Sunday, July 26, 2020

Seventeenth Sunday in Ordinary Time, cycle A

Matthew 13:44 - 52
When I was four years old I did not want to be a fireman; I wanted to be a cowboy.  My parents supported my decision and bought me a little hat, a toy pistol and a bandanna, and I would ride my trusty tricycle and shoot at neighborhood dogs.  But as time went on, I left this dream behind.  I had many other vocational goals; there was a time when I thought it would be neat to be a priest -- I was about seven.  I flirted with being an auto mechanic, an air force officer, a policeman, even a farmer, since the uncle that I looked up to the most was a farmer and seemed to enjoy it.  But as I reached the age where I had to get serious about my future, my reasoning evolved more to deciding what I didn’t want.  In high school I didn’t want anything to do with professional sports, engineering, being a salesman -- and in college I gravitated away from a profession involving precision, like chemistry.  But I still had too many choices, too many interests.  I liked English literature; I enjoyed my theology and philosophy courses; I really liked advanced math and physics.  And I envisioned myself being a college professor, with a corduroy coat with elbow patches and a pipe.  By the time I had to decide what to do when I graduated, I had firmly decided on becoming a psychiatrist, because that seemed to be a profession that combined everything in which I was interested.  Until I actually took a psychiatry rotation in my training.  I could go on but I won’t.  The point is, everyone begins with a countless number of choices ,and somewhere along the line you have to give up everything if you want the pearl of great price, the treasure in the field.  
Every choice we make is also a renunciation.  We all want the right things, but we want other things as well.  If I marry one person, I give up being married to others.  If I live in one part of the country I can’t live in others (unless I’m a snowbird, of course, but even then…).  If I choose one career, I have to turn my back on other ways to make a living, to live my life.  And if you examine yourself when you have made a choice, but also a renunciation, you find that there is pain over the loss of what you might have chosen.  It may be a very small twinge, but it might be something more difficult.  When I got married I discovered that putting my wife first meant putting my birth family second.  When we chose to spend our money on educating our children in catholic institutions rather than enjoying the good things our income could have gotten us, there was a little pain mixed in to the choice we thought was right.  When I had to choose my specialty in medicine, I had to turn away from many specialties which I found very interesting.  Pain always accompanies our choices. 
The point is that we are infinite beings in a finite world, in finite bodies.  We want everything but have to settle for some things.  We have a finite life span and we make bucket lists sometimes or we just drift other times until we find that we’ve run out of time and we come up against the fact that we now are seeing our possibilities become fewer and fewer.  A friend of mine counts it as a good day when he can go out in his yard and water the plants.  
Jesus gives us these two parables and challenges us:  What is your pearl of great price!?  What are you willing to give up to gain it?  Because it’s not until you’ve made that decision that you can begin to grow.  
A person who finally commits to loving one person above all others is someone who can begin to truly embrace the fruits of matrimony.  A person who has a call to the religious life or the priesthood can begin to reap the joy in these vocations when he or she gives up everything else.  A person who is called to single life, and there are many, can begin to grow in a special way when he or she accepts that other states in life are not for him or her.  
The same can be said of all our choices.  When you hold back, when you refuse to commit, you can’t move forward.  I had a friend who was torn between medicine and music, and tried to avoid having to choose.  Although she was extremely talented in both areas, she never realized her potential in either.  

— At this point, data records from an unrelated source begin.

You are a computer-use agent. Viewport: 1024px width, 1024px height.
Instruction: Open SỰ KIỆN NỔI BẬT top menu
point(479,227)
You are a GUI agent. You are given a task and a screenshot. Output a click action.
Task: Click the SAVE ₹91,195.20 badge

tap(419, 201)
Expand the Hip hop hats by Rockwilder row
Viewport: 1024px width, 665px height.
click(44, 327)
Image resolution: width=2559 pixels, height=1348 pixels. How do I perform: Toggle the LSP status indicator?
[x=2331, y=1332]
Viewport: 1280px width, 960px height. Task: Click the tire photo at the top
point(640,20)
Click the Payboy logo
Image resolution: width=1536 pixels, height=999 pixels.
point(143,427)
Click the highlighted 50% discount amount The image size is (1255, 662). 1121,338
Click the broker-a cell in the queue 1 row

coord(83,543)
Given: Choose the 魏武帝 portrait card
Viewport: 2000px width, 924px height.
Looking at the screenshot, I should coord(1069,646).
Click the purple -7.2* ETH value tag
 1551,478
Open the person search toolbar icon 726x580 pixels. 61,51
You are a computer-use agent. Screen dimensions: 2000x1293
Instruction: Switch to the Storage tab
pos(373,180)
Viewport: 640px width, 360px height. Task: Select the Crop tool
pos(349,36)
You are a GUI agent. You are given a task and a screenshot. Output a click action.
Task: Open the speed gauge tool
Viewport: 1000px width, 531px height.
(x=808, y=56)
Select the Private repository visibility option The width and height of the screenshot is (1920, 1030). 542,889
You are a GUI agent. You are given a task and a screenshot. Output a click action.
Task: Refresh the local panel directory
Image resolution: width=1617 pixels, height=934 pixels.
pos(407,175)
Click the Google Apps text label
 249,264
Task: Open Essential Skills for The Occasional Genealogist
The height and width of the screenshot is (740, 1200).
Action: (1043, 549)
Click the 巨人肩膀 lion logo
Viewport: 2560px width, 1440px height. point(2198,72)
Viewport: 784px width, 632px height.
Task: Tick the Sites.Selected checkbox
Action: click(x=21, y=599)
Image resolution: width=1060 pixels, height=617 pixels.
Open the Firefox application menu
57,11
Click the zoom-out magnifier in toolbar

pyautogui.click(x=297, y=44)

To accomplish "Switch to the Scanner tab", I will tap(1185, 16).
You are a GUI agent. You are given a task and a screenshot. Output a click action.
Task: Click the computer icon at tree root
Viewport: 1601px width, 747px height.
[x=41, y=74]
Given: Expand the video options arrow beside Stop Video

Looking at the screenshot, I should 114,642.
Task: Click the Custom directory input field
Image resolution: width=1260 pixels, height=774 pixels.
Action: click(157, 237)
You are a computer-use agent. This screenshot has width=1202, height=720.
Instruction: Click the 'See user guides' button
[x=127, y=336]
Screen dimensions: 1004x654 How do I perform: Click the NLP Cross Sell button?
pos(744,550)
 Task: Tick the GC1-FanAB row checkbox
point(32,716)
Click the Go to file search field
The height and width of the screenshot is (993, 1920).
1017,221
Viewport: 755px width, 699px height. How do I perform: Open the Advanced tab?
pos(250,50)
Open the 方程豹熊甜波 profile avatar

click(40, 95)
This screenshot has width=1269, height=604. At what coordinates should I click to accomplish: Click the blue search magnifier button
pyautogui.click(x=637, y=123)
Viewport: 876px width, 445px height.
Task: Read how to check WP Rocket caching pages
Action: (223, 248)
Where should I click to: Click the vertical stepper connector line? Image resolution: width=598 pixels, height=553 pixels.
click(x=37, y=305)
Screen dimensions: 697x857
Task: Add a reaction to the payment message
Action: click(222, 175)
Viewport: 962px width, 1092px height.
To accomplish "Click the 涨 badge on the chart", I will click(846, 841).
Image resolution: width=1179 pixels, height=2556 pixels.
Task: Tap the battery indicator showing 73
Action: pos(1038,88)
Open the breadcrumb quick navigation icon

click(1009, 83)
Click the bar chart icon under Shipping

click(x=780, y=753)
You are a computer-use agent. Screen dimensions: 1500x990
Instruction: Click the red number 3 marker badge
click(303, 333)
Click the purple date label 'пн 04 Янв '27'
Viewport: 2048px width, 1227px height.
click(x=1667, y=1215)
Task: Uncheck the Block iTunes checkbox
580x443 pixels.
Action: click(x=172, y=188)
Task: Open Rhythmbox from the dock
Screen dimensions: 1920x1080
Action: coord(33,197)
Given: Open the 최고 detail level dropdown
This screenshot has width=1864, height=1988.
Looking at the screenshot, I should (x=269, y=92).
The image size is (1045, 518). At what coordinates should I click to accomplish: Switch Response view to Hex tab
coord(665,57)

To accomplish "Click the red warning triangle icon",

One of the messages of Christianity is that this life is a trial run.  We don’t understand how it works, we don’t really know what we are talking about when we talk about the life after death; but we are assured by Jesus Christ himself that there is a state of existence when every tear will be wiped away, when there is no more pain of renunciation with our choices, when we are finally infinite beings in infinity.  So today let us embrace our choices, never looking back, knowing that in the long run the pain of being human will be taken up into the resurrection of Jesus.